(ASSIGNMENT): Using the records below, quote only the span that opens with the line containing "Given: Click the Brooks Glycerin 15 title" and closes with the line containing "Screen dimensions: 724x603", exactly and inclusively.

**** DATA RECORDS ****

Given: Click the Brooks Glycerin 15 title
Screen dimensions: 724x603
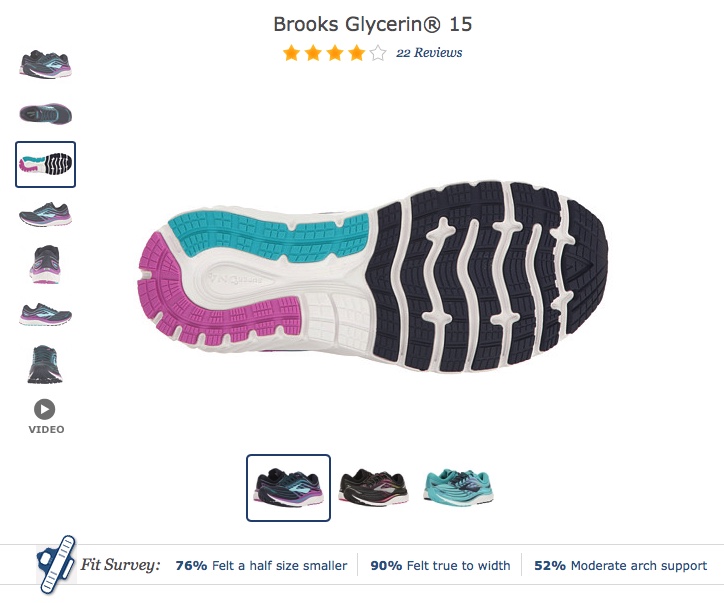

****
**** DATA RECORDS ****

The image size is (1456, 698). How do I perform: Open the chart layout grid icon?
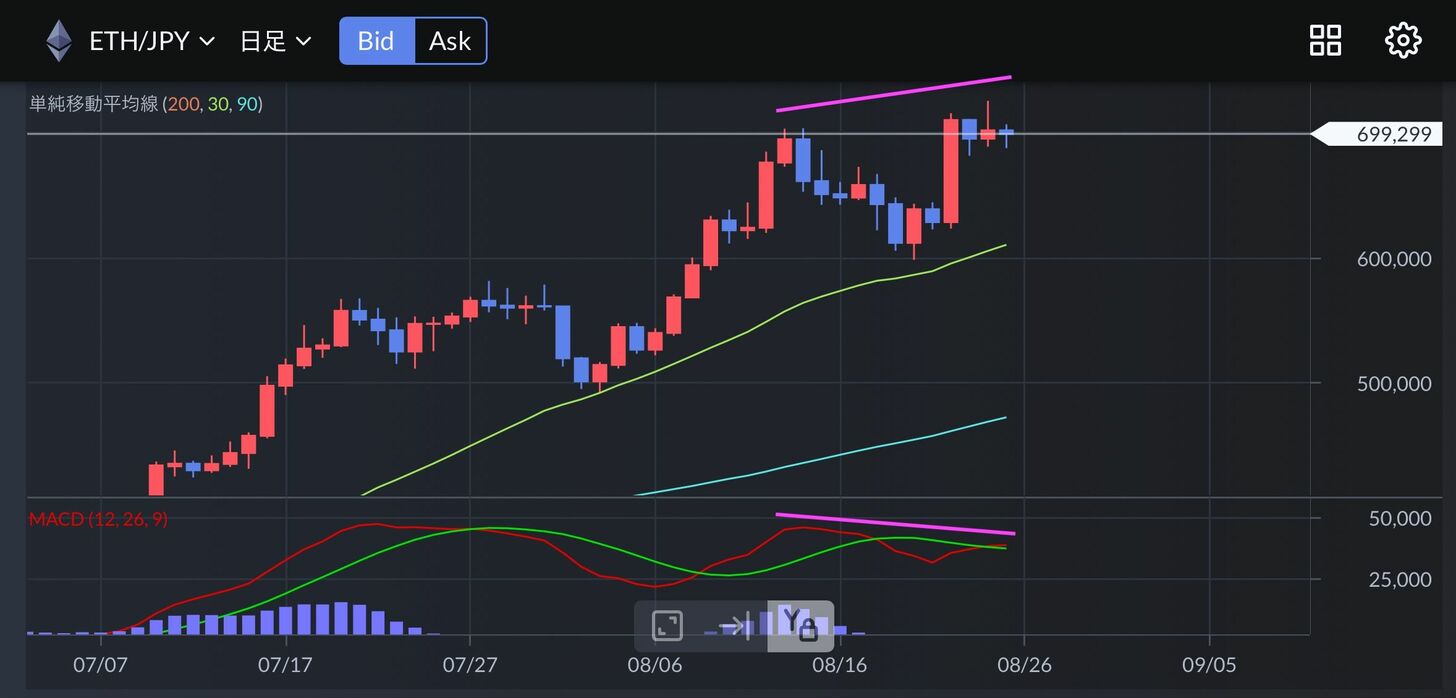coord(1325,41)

****
**** DATA RECORDS ****

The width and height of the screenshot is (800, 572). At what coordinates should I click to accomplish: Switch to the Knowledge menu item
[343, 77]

****

(SOLVED PROBLEM):
Given: Click the Brooks Glycerin 15 title
Screen dimensions: 724x603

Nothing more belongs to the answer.